▸ THE TASK
What lines of the data below hold the string "computer"? Copy each one.

▸ RECORDS FOR THE EXERCISE
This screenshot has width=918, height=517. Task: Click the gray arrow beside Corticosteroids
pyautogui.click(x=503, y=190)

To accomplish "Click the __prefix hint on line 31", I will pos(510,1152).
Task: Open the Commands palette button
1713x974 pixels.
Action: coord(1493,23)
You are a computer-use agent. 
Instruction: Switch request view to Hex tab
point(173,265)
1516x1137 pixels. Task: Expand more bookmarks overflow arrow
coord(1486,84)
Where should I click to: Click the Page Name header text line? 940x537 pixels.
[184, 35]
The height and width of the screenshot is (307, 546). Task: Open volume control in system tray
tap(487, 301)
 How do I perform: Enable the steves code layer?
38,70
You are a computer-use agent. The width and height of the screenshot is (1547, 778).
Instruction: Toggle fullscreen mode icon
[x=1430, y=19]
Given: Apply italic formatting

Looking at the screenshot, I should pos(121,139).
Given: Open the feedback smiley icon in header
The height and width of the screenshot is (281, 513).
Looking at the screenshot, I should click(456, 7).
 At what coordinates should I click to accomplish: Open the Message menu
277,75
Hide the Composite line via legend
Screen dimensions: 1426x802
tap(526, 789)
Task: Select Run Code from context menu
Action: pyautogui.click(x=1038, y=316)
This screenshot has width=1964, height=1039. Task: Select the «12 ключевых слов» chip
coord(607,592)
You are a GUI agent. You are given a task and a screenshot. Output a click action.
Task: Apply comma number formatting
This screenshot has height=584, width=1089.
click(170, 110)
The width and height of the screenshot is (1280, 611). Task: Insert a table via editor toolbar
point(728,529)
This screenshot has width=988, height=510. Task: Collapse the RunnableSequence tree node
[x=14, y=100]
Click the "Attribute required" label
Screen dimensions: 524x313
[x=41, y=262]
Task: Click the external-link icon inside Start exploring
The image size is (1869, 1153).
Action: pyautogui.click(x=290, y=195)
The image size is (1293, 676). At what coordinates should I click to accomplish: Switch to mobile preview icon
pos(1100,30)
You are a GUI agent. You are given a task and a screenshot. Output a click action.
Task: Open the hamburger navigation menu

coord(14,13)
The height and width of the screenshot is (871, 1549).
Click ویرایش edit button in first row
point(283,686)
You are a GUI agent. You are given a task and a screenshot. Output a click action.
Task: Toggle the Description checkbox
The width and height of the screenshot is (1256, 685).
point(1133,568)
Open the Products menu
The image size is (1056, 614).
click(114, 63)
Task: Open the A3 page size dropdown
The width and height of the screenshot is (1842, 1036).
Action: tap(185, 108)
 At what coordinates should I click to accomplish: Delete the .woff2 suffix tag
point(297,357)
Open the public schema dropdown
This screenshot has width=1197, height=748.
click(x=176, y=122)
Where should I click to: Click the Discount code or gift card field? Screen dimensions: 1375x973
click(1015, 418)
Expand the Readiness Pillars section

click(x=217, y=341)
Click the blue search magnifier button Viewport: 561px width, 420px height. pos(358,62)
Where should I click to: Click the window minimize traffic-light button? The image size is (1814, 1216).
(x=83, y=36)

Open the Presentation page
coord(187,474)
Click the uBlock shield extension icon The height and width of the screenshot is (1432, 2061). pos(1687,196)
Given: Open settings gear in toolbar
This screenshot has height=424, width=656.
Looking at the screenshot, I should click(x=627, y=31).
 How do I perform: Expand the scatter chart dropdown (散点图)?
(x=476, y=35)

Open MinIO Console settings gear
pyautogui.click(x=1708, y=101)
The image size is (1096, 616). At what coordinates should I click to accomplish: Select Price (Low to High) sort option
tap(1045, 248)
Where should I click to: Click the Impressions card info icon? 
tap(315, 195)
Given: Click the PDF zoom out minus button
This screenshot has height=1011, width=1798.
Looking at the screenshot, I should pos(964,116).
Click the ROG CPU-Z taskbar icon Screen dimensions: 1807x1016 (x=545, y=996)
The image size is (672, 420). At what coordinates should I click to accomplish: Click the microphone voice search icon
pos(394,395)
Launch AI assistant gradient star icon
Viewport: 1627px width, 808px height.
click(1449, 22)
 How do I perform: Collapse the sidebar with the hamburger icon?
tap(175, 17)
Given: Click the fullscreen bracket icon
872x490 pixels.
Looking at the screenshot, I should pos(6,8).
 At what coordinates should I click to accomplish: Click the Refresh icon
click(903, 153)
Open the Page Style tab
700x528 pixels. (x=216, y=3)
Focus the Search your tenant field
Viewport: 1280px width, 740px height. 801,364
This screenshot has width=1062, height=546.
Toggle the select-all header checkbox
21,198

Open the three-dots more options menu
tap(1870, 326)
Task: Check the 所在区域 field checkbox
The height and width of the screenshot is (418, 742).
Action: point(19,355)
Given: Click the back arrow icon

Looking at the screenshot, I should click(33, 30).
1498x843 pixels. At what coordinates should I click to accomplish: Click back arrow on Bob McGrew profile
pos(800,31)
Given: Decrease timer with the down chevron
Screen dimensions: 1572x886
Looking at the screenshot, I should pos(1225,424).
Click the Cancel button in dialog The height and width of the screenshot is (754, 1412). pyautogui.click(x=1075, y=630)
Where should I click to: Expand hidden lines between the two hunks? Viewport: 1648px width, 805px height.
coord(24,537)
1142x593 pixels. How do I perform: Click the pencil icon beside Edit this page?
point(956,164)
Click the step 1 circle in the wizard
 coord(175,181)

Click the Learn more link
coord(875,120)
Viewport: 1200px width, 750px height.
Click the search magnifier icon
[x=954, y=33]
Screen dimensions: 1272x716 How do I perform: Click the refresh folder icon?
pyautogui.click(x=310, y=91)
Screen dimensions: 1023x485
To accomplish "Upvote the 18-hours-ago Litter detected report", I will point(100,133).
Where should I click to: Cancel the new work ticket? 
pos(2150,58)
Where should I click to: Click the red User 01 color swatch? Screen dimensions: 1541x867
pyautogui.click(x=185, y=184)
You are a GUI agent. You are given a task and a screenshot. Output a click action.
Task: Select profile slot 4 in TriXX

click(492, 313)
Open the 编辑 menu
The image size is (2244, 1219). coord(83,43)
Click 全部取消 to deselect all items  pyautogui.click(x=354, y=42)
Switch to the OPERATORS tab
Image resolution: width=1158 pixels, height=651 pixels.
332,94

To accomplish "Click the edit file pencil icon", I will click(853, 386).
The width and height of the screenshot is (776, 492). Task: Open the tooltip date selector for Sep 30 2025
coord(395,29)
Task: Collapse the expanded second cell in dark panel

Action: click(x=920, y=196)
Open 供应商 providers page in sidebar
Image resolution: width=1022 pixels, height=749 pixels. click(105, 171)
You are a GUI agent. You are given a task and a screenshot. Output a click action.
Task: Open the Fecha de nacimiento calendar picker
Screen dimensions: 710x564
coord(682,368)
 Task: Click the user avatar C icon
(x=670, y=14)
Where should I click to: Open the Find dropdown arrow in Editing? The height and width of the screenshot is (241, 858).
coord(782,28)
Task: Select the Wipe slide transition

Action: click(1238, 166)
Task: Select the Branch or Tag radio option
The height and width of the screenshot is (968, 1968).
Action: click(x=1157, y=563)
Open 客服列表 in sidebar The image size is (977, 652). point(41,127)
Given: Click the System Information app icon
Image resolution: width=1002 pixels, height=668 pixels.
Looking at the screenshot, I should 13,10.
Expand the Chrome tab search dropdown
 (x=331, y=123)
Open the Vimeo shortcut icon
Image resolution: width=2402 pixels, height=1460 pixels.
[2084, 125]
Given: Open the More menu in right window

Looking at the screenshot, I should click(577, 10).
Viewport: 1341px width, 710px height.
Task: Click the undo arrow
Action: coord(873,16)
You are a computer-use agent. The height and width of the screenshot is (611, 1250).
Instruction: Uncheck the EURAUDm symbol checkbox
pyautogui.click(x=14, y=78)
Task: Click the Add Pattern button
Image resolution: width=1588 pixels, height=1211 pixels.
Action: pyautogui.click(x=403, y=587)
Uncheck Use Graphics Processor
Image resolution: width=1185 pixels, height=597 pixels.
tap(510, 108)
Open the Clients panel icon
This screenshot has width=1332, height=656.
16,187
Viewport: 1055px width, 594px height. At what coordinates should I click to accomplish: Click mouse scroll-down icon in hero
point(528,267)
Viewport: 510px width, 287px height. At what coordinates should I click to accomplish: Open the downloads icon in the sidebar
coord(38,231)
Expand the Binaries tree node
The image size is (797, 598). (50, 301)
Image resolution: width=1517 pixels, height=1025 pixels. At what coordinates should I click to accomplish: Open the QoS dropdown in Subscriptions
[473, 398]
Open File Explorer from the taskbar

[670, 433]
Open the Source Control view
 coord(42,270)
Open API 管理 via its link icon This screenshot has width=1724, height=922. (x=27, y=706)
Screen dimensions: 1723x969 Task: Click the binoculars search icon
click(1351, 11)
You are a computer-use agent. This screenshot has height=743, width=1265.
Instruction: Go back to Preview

▸ TASK RESPONSE
You are a computer-use agent. 
You are a computer-use agent. The width and height of the screenshot is (1547, 778).
You are a computer-use agent. The height and width of the screenshot is (611, 1250).
You are a computer-use agent. This screenshot has height=743, width=1265.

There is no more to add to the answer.